US cyber security professionals lack confidence in FISMA

In Information Security ByTeam Acumin / 30th September 2013

Only two-fifths of Federal cyber security professionals in the US are confident in their agency’s security policy.

MeriTalk, a public-private partnership that is focused on improving the outcomes of government IT, announced the results of its new report examining the state of cyber security at Federal agencies.

Entitled FISMA Fallout: The State of the Union, it looks at whether the Federal Information Security Management Act (FISMA) is helping or hindering agencies improve cyber security and protect data.

Interestingly it found Federal cyber security professionals lack confidence in it and do not believe their organisation’s current solutions are good enough.

The report, which NetApp also contributed towards, highlights how agencies face cyber threats from every angle. In the past 12 months alone, they defended against insider threats or leaks (64 per cent), non-state actors (60 per cent) and state-sponsored threats (48 per cent).
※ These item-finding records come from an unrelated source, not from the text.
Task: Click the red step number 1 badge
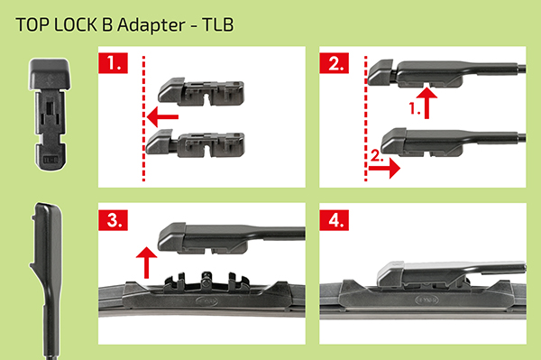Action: pyautogui.click(x=113, y=63)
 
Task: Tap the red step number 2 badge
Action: pyautogui.click(x=334, y=63)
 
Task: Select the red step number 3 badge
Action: pyautogui.click(x=113, y=220)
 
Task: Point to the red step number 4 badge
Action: pyautogui.click(x=334, y=220)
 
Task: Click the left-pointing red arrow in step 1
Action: pyautogui.click(x=162, y=117)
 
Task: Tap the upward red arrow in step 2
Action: pyautogui.click(x=426, y=103)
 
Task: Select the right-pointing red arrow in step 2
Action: pyautogui.click(x=384, y=169)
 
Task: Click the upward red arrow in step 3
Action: pyautogui.click(x=146, y=263)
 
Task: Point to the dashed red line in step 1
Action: pyautogui.click(x=143, y=118)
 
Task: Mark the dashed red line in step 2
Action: pyautogui.click(x=366, y=118)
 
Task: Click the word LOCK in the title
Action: pyautogui.click(x=76, y=25)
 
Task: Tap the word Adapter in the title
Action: pyautogui.click(x=151, y=25)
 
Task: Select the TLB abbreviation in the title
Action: pyautogui.click(x=218, y=25)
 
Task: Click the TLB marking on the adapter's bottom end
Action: pyautogui.click(x=50, y=160)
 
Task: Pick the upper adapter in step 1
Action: pyautogui.click(x=201, y=91)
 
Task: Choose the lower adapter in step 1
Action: pyautogui.click(x=196, y=143)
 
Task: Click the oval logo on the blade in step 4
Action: pyautogui.click(x=426, y=300)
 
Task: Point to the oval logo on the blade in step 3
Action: pyautogui.click(x=206, y=301)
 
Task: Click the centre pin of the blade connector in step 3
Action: pyautogui.click(x=206, y=278)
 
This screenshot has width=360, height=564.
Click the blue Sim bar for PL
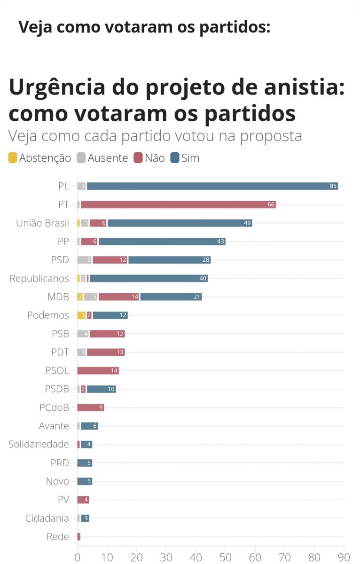click(x=212, y=186)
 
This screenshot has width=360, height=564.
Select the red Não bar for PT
click(x=178, y=204)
Attacks are now becoming more sophisticated and just one in five (22 per cent) professionals rate their agency’s cyber security solutions as sufficient and sustainable enough to cope.

FISMA is designed to help organisations in addressing these complex threats, but the study revealed it may in fact be doing more harm than good. Just 53 per cent of Federal cyber security professionals said FISMA has improved the security at their agency, while 86 per cent report its compliance increases costs.
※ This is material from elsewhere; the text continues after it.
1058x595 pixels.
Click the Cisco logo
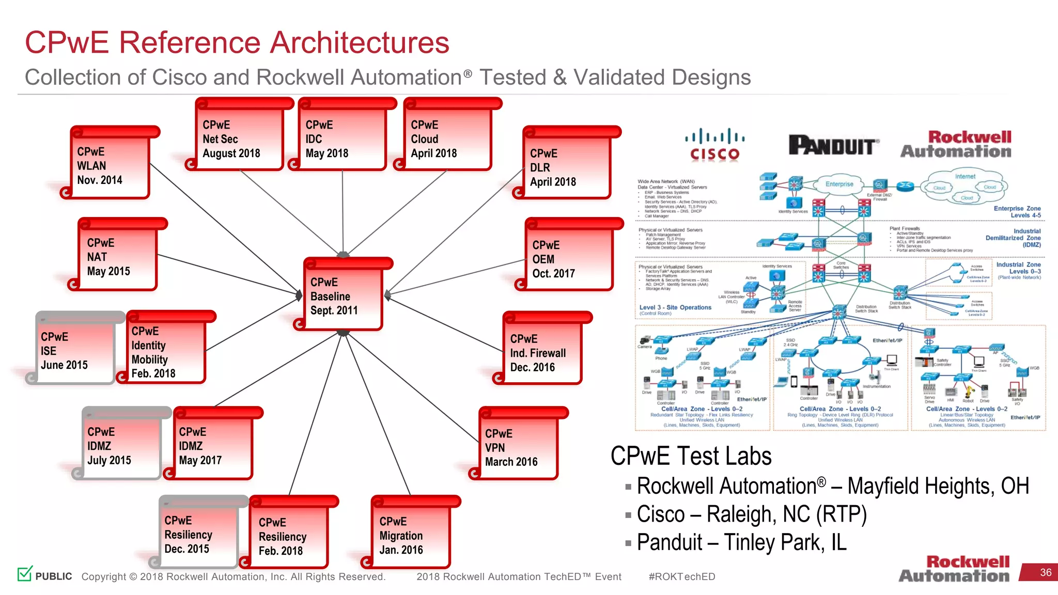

On top of this, 28 per cent see FISMA as an encourager of compliance rather than risk identification and assessment, while a further 21 per cent believe it is insufficient in dealing with the modern cyber threat landscape.

Mark Weber, president of NetApp US public sector, said FISMA’s compliance model is not keeping up with the evolving security threats or demands.

“There is a shift in the industry from compliance to continuous monitoring, and a vast number of new technologies exist to support this change. Our Federal cyber professionals should be given the resources, regulation, and management support to take advantage of these technologies to help thwart cyber security attacks,” he added.

To improve security, Federal cyber security professionals are now looking beyond FISMA and recommend more focus on evaluating risk, additional budget and technology, and better accountability regarding end-user unauthorised disclosure.